Jibo’s extensibility ties directly back to the Indiegogo campaign, which Breazeal insists is not so much about raising money to make Jibo possible (“We have backers”), but to build the developer and user community and inspire people to build apps for Jibo. They’re also doing a “self-starter” campaign on MyJibo.com. Both will result in a limited run output of the robot. “We want to engage our community with people who want to make Jibo part of their lives [and] with people who want to develop for Jibo early enough in our development cycle that we can really engage them and get their input and feedback.” said Breazeal.
For a first-of-its-kind platform like this, Breazeal expects what she calls “fast followers,” but “if you can really get that awesome developer community, you’re gonna win.”
Getting to know Jibo
The future Jibo, which was not functional during our demo, will be smaller and lighter than the prototype. It will also be all white. While Breazeal joked that she would be happy to see people buy multiple robots, but the use case will likely be that they buy multiple charging bases and then move Jibo from room-to-room. It does have on-board batteries and can operate for about 30 minutes on DC power.

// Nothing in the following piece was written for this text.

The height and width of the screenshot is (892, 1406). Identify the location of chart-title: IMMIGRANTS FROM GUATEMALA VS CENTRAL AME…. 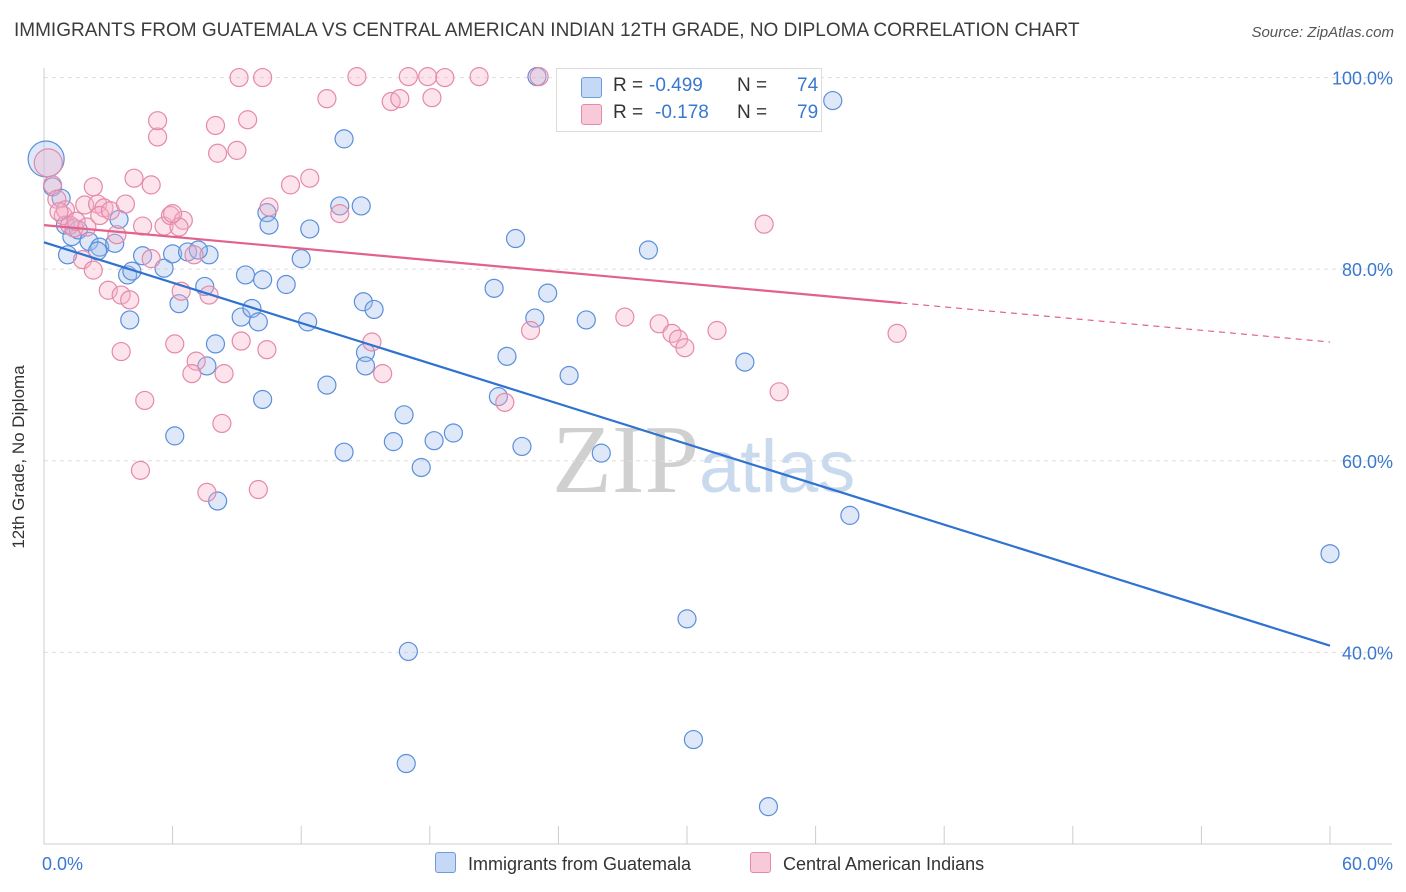
(547, 30).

When you bring Jibo home, it will guide you through getting it on your Wi-Fi network and will do everything it can to get to know you, starting by registering your face and voice, asking you a few questions and explaining what it can do for you.
Depending on how attached you become top Jibo, you may not want to leave it behind when you walk out your front door. For that, Breazeal says they’ll have iOS and Android apps so you can “have Jibo with you” wherever you go. Those apps will also let you communicate through connected Jibo’s via voice and messaging.

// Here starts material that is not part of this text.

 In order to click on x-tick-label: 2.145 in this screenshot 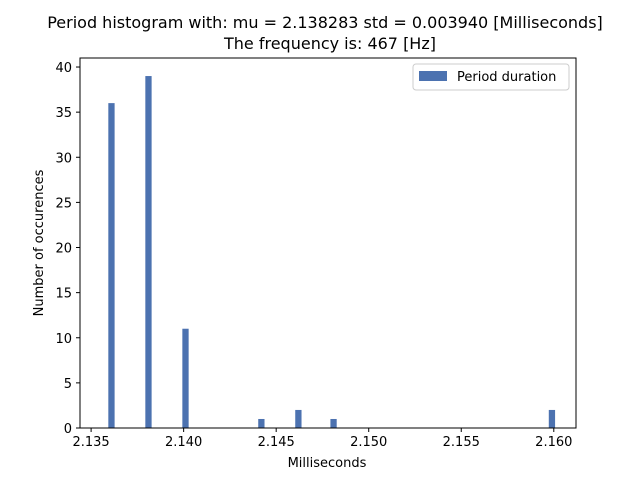, I will do `click(276, 442)`.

Breazeal’s video envisions a version that can greet you when you arrive home, check and read your Gmail to you, ask you if you want dinner, order pizza and even turn on the lights when you walk in the door. “We know tech has to step in and empower us in the home,” said Breazeal.
Jibo’s functionality, though, will be somewhat limited when it launches next year (development versions arrive in Q3, 2015). There is, she noted, a release schedule for some of these skills, which will be built on top of the core “social robot” platform. Others, however, like the robot ordering pizza, are really designed to excite the developer community, “Imagine what Jibo would be like to be the new humanized interface of the connected home.”
The adorable bot may not be alone in the world of human-friendly home robots. Its unveiling comes just months after Softbank introduced Pepper, the emotional robot. There are, of course, some stark differences. Pepper is over 3 feet all, while Jibo is just under a foot and weighs just 6 pounds. Where Jibo is an armless desk or table-bound robot, Pepper has arms, expressive hands and can roll about on a 3-wheeled base.
Built by Alderbaran and Foxconn and bankrolled by Softbank, Pepper is expected to cost roughly $2,000, which makes it considerably more expensive than Jibo.
Each of these robots though share similar aims: To connect with people, provide companionship, care and support.
The elderly could rely on Jibo and Pepper to watch over themThe elderly could rely on Jibo and Pepper to watch over them and react if they fall ill. They’re designed to provide companionship to old and young. Both Jibo and Pepper appear to be adept story tellers.
Researchers “have found that people actually do better they have better outcomes with social robots that are physically instantiated in the social environment, than flat screens and other technologies,” said Breazeal.
There will be a growing need for robots like Jibo, said Breazeal, “as the demand of things like aging in place, chronic disease management and early childhood learning, the demand is exceeding the human institutional ability to meet that need and it’s just projected to get worse over time.”
“We know technology has to step in, we know technology has to empower us in the home,” she said.
Is Jibo that home-based technology? It’s soon soon to tell.